Ilustrativo dos extremos a que pode chegar a crueldade humana, “A Ira de Um Anjo” é um dos mais perturbadores registros documentários em média-metragem já realizados. A espinha dorsal de sua estrutura narrativa são os videos realizados pelo psicólogo Dr. Ken Magid, especialista em crianças severamente abusadas, onde gravou os depoimentos da garotinha Beth Thomas, de apenas seis anos de idade; neles, Beth relata, com aterradora espontaneidade e desprendimento pueril, seus desejos de esfaquear o irmão mais novo e seus pais adotivos quando vão dormir, razão pela qual ela é trancada em seu quarto todas as noites.
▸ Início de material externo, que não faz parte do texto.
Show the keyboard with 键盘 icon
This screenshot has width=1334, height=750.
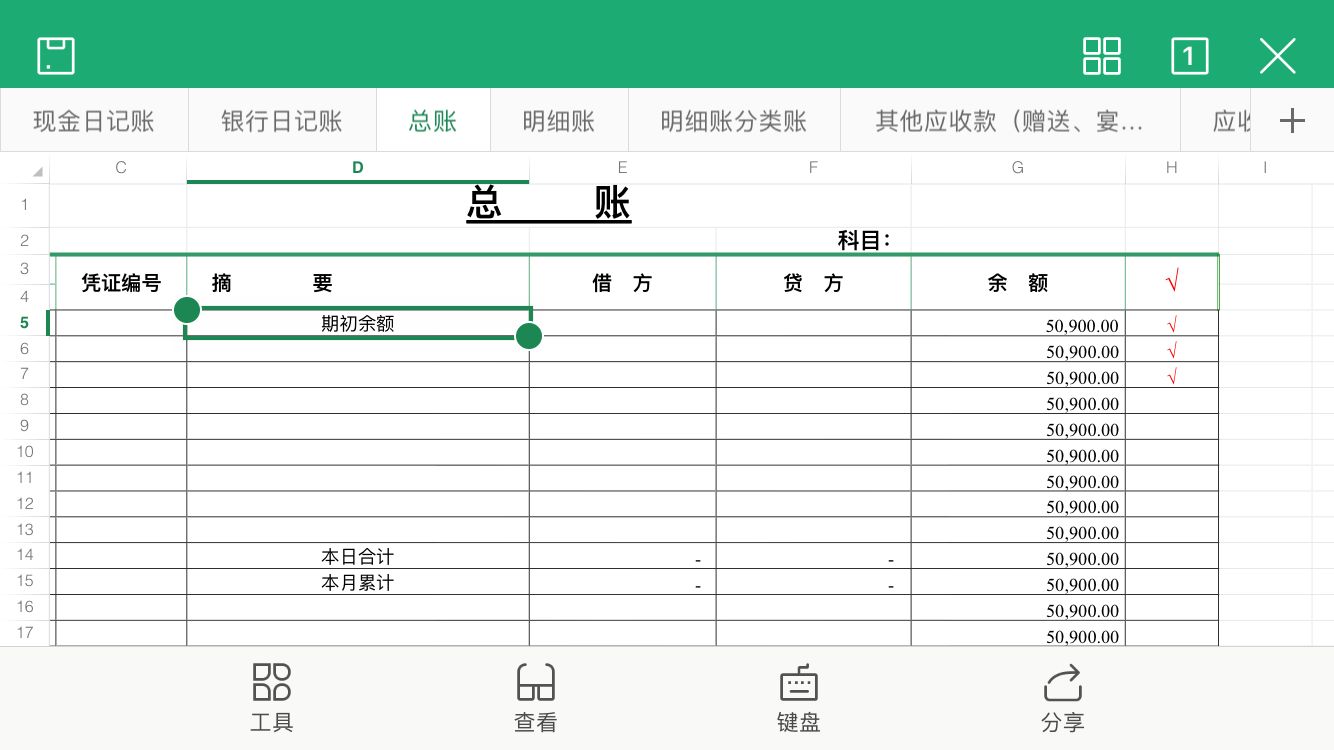click(797, 697)

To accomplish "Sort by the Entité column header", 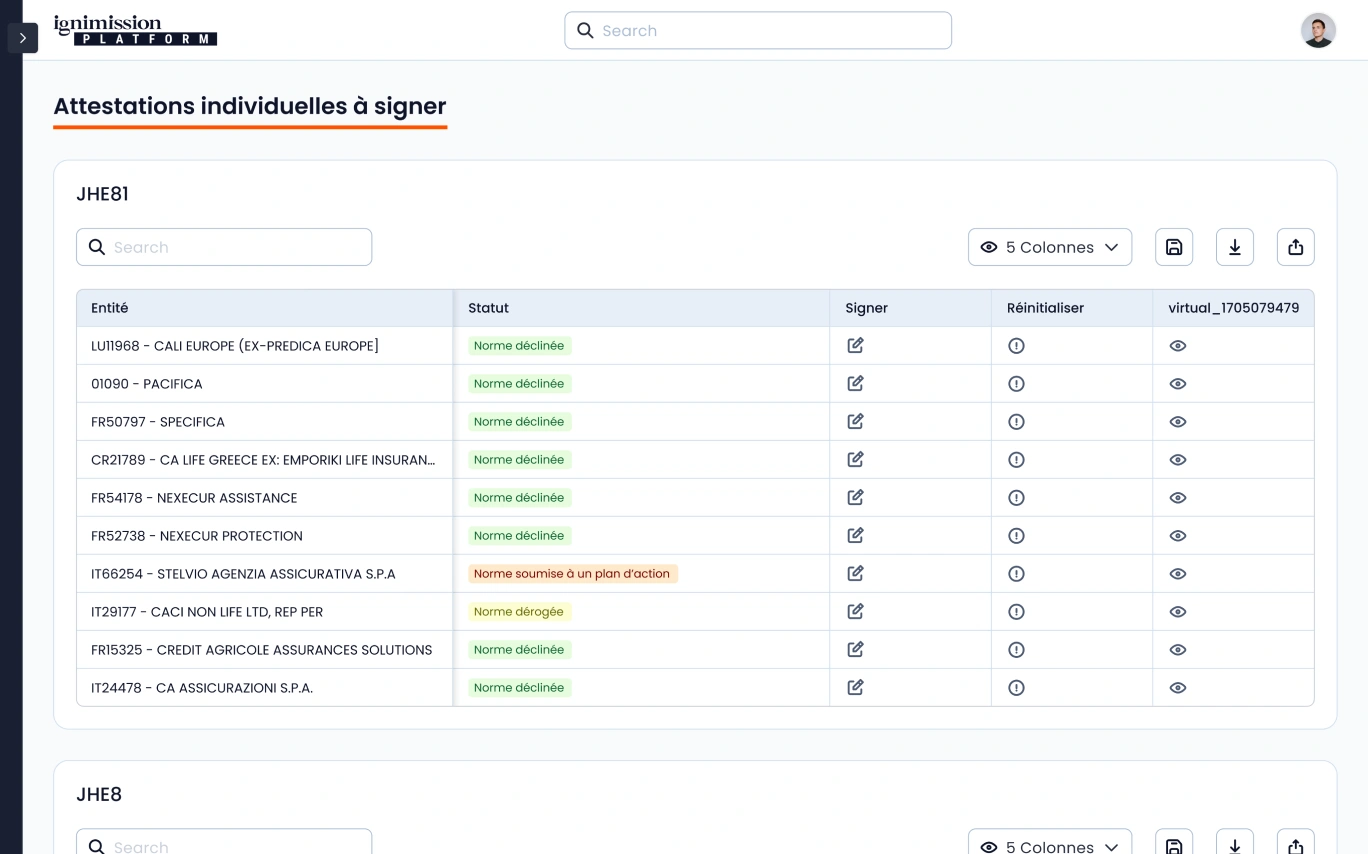I will 110,308.
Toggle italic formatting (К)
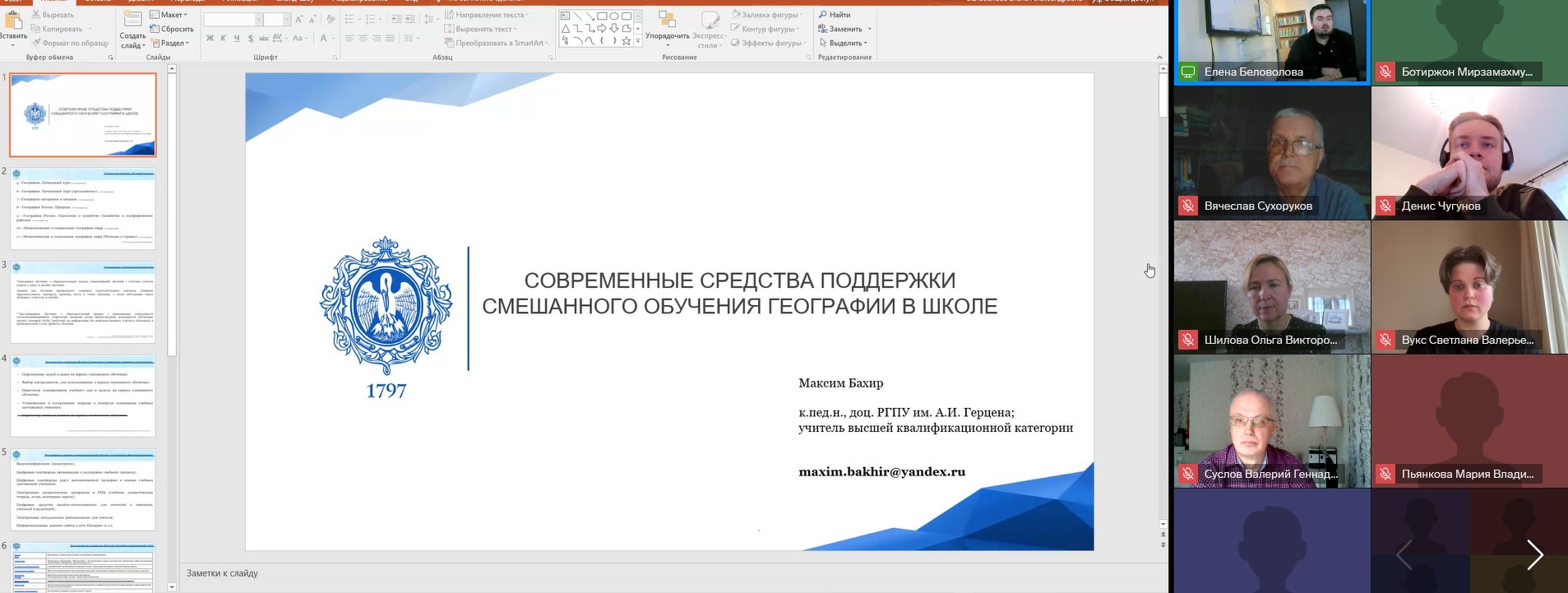Viewport: 1568px width, 593px height. [223, 39]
Devido aos abusos que sofreu de seu pai
biológico antes de ser adotada –em torno de seus dezenove meses de vida –Beth
desenvolveu o Transtorno de Apego Reativo, o que a impedia de formar laços afetivos
com outras pessoas, e não lhe dava consciência das atrocidades que queria
perpetrar –ela tinha anseios de eliminar a todos a sua volta apenas porque não
queria se apegar a ninguém.
A partir desses videos –nos quais é capturada,
sem retoques, a brutal ausência de remorso ou sentimentos de Beth em relação
aos seus atos, apesar da plena noção do mal em que eles resultariam –surgem
também as entrevistas com os pais adotivos, Tim e Julie, relatando a gradativa
constatação da condição insólita da filha em indícios preocupantes como a
relação agressiva e cruel com o irmão pequeno, e seus eventuais ataques à
animais indefesos.
A constatação da gravidade dos efeitos abusivos
em uma criança é de um assombro impronunciável na situação que o filme assim
retrata com tal simplicidade; e ela está, sobretudo, no desapego apavorante com
que a pequena Beth responde às perguntas de sua entrevista.
Conforme avança, contudo, indícios de esperança
despontam em meio ao terror: Beth é temporariamente afastada pelos especialistas
da família que poderia potencialmente prejudicar e levada a um centro de
tratamento para crianças acometidas desse transtorno. Lá, um regime de absoluta
rigidez mantém aquelas crianças em rédea
curta, levando-as a uma lenta recuperação a partir do zero. Leva tempo, eles
insistem em afirmar, mas, Beth vislumbra uma chance de redenção.
Na última entrevista do documentário, já algum
tempo depois, percebemos que Beth está diferente: Ao relatar as mesmas atitudes
de antes, ela se depara com a própria inconsequência com a qual feriu o irmão e
os pais, e chora. Ela aprendeu a desenvolver empatia.